When he returned to base Greenspon found that his camera had become damp and the film had seized within it. Most of the film was unusable but some of the later photographs were saved, including those of the evacuation. One of the photographs, later titled Help From Above, was published on the front page of The New York Times. It has been called the "best photo from the war"; it was nominated for a Pulitzer Prize and was featured in the 2017 documentary The Vietnam War.
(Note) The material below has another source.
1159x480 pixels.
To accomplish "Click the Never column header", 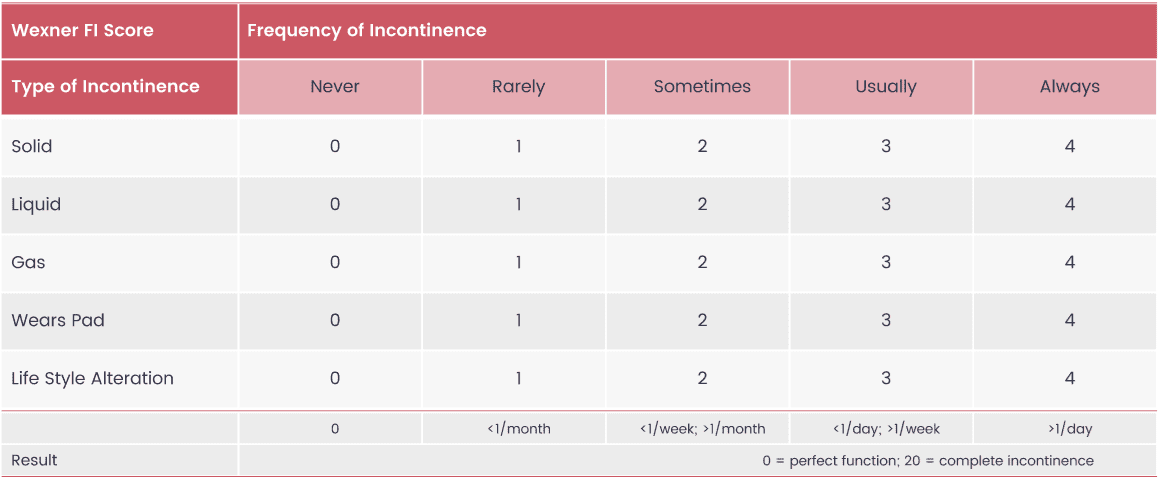I will pyautogui.click(x=335, y=87).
In May 1968, during Operation Toan Thang I, an American-led offensive against North Vietnamese and Viet Cong forces in Saigon, Greenspon was wounded in the face by a spent shell at Tan Son Nhut. The bullet that struck Greenspon had passed through photojournalist Co Rentmeester's hand. In the same engagement UPI photographer Charles Eggleston was killed. Greenspon was left with the round lodged in his sinus cavity and American military surgeons removed it from inside his mouth by breaking his cheekbone, to minimise scarring. Greenspon almost died from dysentery and fever after the operation. He tried to resume photography after the injury but found his hands trembling so badly he could not shoot. The magazine Life paid his hospital bills and Greenspon returned to the US after bribing South Vietnamese immigration officials (he had been working illegally in Vietnam, as he held only a 10-day tourist visa).

== Return to the US ==
After his return to the US Greenspon worked as a photographer for the New York Times from 1968 to 1971. He afterwards worked for New York's Channel 13 as a segment producer on their news program The 51st State. He left media because of financial difficulties and went on to drive a cab and work in sales. After achieving a bachelor of arts degree at night school Greenspon worked in finance on Wall Street through a graduate training program. He became a portfolio manager in a number of private banks before retiring in 2007. In 2011, at the age of 69, Greenspon was awarded a masters degree in clinical social work and went on to work with military veterans suffering from post-traumatic stress disorder and addiction.